Furthermore, the present invention provides a multi-layer ceramic capacitor having a ceramic layer comprising the dielectric composition and an internal electrode layer formed with nickel.

Below, a description will be given of a dielectric composition of the present invention.

The present invention is characterized in that increase of capacity dispersion and decrease of insulation resistance in end products, attributable to nonhomogeneously mixed phase of the main ingredient, the supplementary ingredient and the sintering aid, referred to as segregation, can be prevented, and also a firing process can be performed at a low temperature for application of the dielectric composition to a final product, thus preventing electrode break while yielding economic benefit and product reliability.

The present dielectric composition, which is homogeneous and improved in dielectric constant and insulation resistance (specific resistivity), is used as an insulating layer of the multi-layer ceramic capacitor.

The dielectric composition of the present invention consists of the dielectric component represented by the following chemical formula 1 and the sintering aid:

(Ba 1−x−y Ca x A y ) m (Ti 1−a−b−c Zr a B′ b B″ c )O 3+m   Chemical Formula 1

wherein 0.01≦x≦0.10., 0.003≦y≦0.015, 0.16≦a≦0.20, 0.003≦b≦0.015, 0≦c≦0.015, 1.000≦m≦1.010; the component A is selected from the group consisting of Y oxides, La oxides, Ho oxides, Dy oxides, Er oxides, Hf oxides and combinations thereof; the component B′ is selected from the group consisting of Mn oxides, Co oxides, Ni oxides and combinations thereof; and the component B″ is selected from the group consisting of V oxides, Nb oxides, Ta oxides and combinations thereof.

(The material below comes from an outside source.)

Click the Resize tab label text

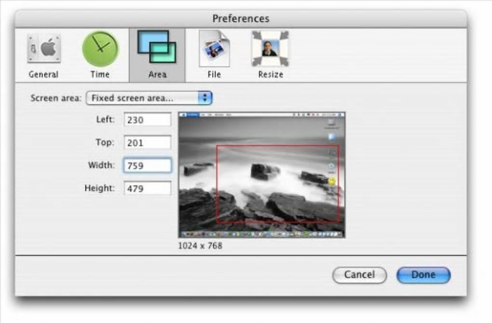tap(271, 75)
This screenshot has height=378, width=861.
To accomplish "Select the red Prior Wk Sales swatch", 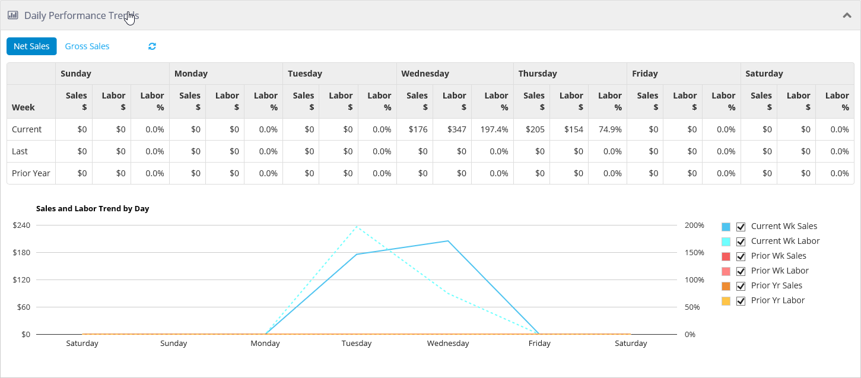I will (x=726, y=256).
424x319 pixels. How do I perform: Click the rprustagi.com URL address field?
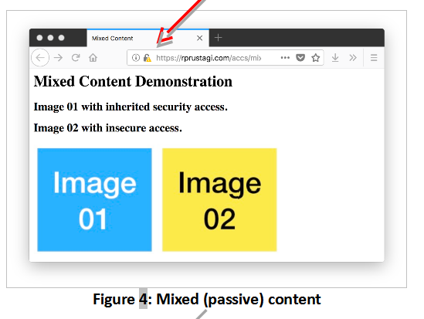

The values of x, y, a, b, c and m are selected, in consideration of firing and dielectric properties.

In the dielectric component of the chemical formula 1, the main ingredient is mixed at a single step, together with the supplementary ingredient, and calcined to form a uniform single phase having the supplementary ingredient substituted at a main ingredient position.

Additionally, such dielectric component of the chemical formula 1 is prepared by calcining oxides of Ba, Ca, Ti and Zr as the main ingredient powder and the supplementary ingredient substituted at the A-, the B′- and the B″-component positions in the chemical formula 1, considering their particle size.

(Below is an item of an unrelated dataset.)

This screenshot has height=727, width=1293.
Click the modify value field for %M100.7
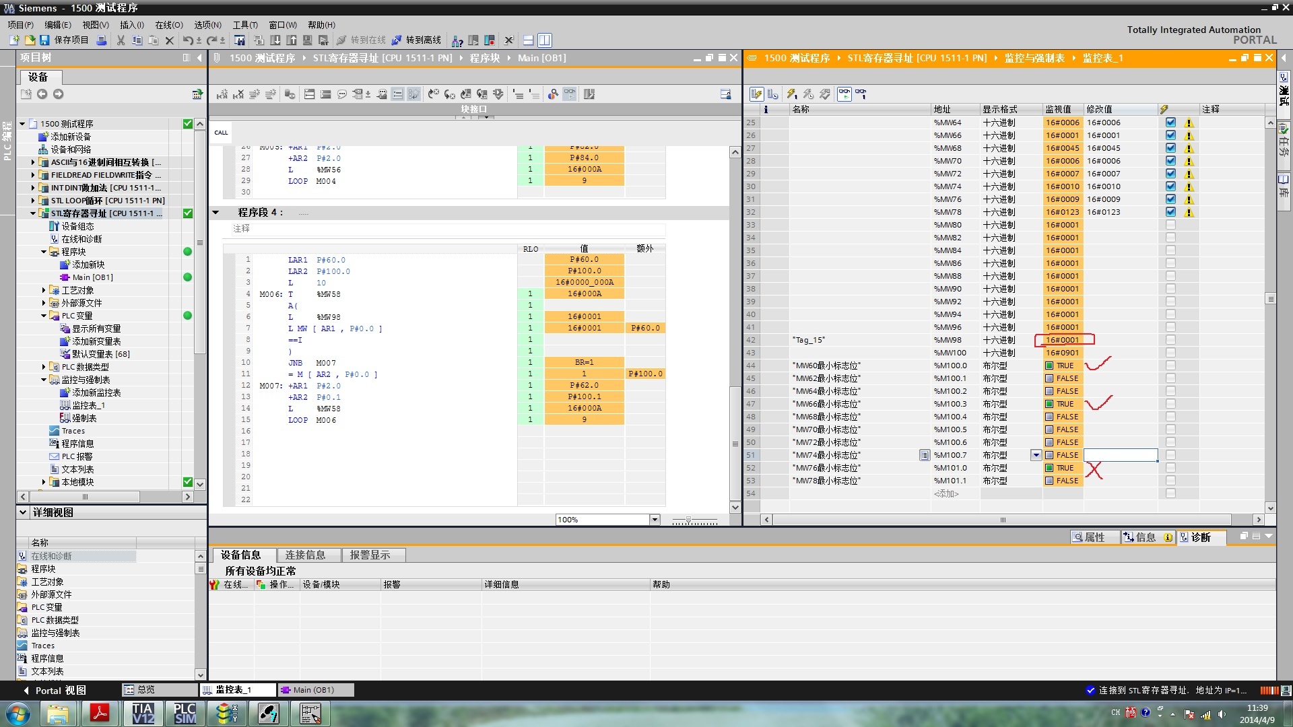[x=1120, y=456]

By preparation of the dielectric component, substitution of the supplementary ingredient for the main ingredient is easily performed, and such component has uniform composition and is increased in insulation resistance (specific resistivity).

Hereinafter, a method of preparing a dielectric composition according to the present invention is described.

As can be seen in FIG. 1 , the main ingredient and the supplementary ingredient should be mixed to meet the condition of the following chemical formula 1, yielding the dielectric composition of the present invention:

(Ba 1−x−y Ca x A y ) m (Ti 1−a−b−c Zr a B′ b B″ c )O 3+m   Chemical Formula 1

wherein a molar fraction (x) of Ca ranges from 0.01 to 0.10, a molar-fraction (y) of A ranges from 0.003 to 0.015, a molar fraction (a) of Zr ranges from 0.16 to 0.20, a molar fraction (b) of B′ ranges from 0.003 to 0.015, a molar fraction (c) of B″ ranges from 0 to 0.015, and m ranges from 1.000 to 1.010.

After the main ingredient is mixed with the supplementary ingredient, they are dried, calcined and pulverized, thereby obtaining the dielectric component.

Such main ingredient is composed of barium-, calcium-, titanium- and zirconia-supplying compounds, which are not limited in the present invention, and any one commonly employed in the art can be used.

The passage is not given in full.